Quote: (06-14-2013 10:20 PM)Timoteo Wrote:  

Quote: (06-14-2013 09:35 PM)wiscanada Wrote:  

If you want to get really freaked out: Canada has laws regarding child support and "In loco parentis" determination. Meaning, if you have acted in the place of a biological parent you are still liable for support. That includes raising kids that aren't yours be it cuckolded, a divorced mom or some single slut thats been living with you. Don't forget its an automatic common law marriage country too.

This is pretty much the deal in the US also. Once you're established as the parent, you're stuck. Once a man's name is on the birth certificate as the legal father, it's very difficult to undo. It's to the state's benefit that a man be hit up for support. They don't care who.



In Canada, your name doesn't have to be on the birth certificate. If you have acted as the parent...ie had a parenting relationship with the child, you are liable as the parent for support.

Your tasks:
a - Quote from the child support posts, beginning at the words "If you want" and stopping after the words "marriage country too.".
b - In the child support posts, what kind of marriage country is Canada said to be?
The entries have no connection to the child support posts.

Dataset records
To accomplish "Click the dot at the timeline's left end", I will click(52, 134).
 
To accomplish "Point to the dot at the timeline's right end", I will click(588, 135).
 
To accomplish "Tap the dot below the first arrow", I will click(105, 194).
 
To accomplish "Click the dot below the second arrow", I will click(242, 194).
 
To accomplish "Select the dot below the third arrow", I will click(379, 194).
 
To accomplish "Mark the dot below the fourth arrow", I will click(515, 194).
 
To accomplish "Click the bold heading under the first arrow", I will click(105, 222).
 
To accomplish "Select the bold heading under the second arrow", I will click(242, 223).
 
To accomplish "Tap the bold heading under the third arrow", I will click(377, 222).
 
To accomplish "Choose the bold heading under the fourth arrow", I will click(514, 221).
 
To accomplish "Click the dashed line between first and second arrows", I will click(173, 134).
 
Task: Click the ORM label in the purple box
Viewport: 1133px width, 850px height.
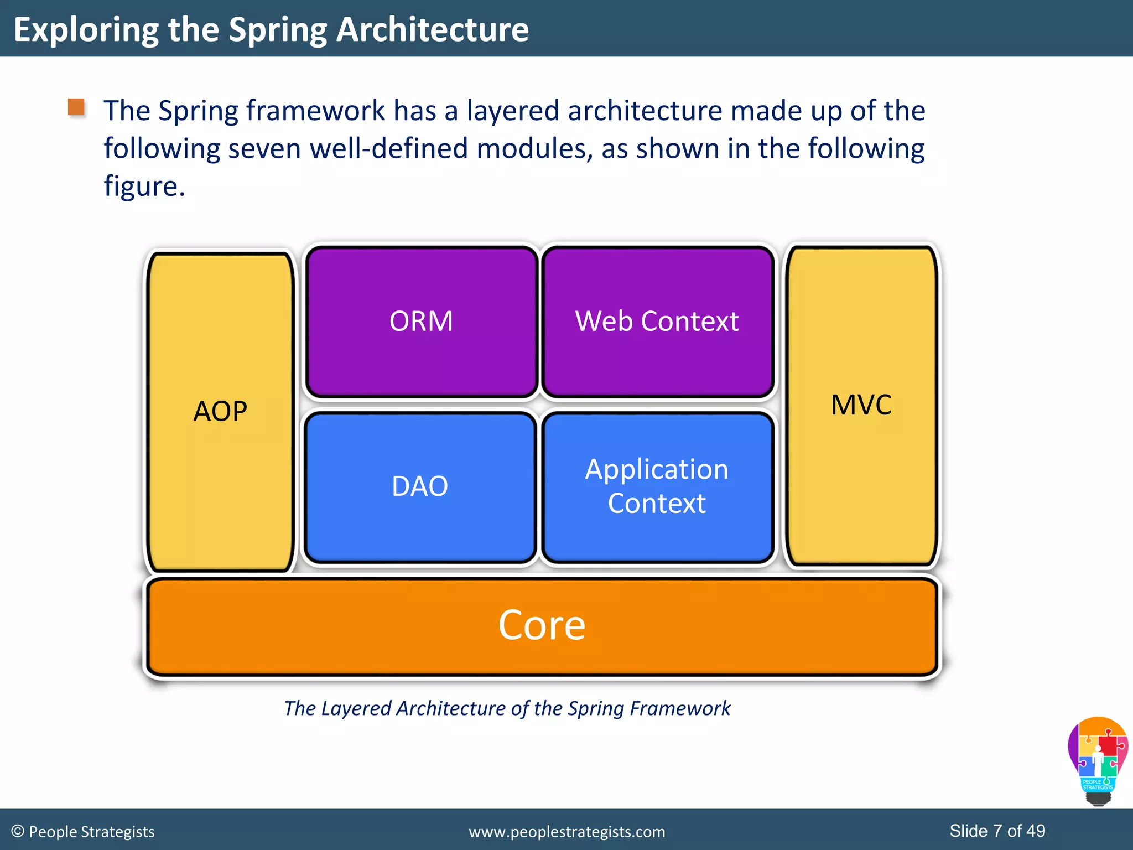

Task results:
a -
If you want to get really freaked out: Canada has laws regarding child support and "In loco parentis" determination. Meaning, if you have acted in the place of a biological parent you are still liable for support. That includes raising kids that aren't yours be it cuckolded, a divorced mom or some single slut thats been living with you. Don't forget its an automatic common law marriage country too.

b - An automatic common law marriage country.